### Dataset extract
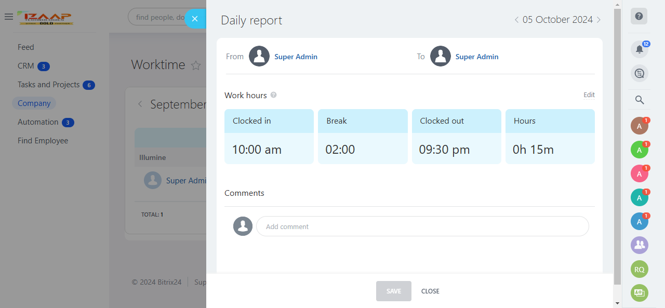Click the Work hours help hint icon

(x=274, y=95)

---

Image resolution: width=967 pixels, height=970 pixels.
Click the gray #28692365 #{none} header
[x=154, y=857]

==

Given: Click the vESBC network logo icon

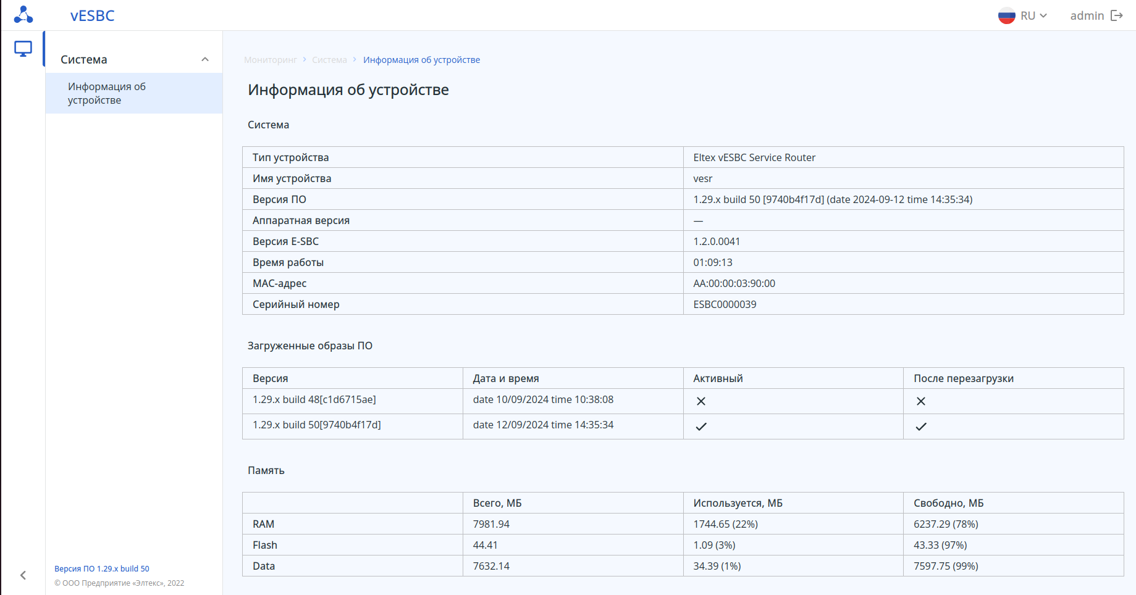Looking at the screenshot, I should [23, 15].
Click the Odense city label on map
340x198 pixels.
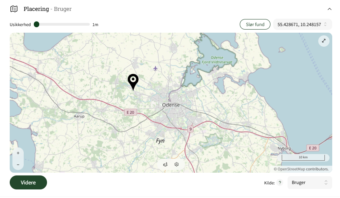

### Work to be completed
Go through the entries and return each line where the word "pixels" occurs.

### Result of the task
Image resolution: width=967 pixels, height=970 pixels.
340x198 pixels.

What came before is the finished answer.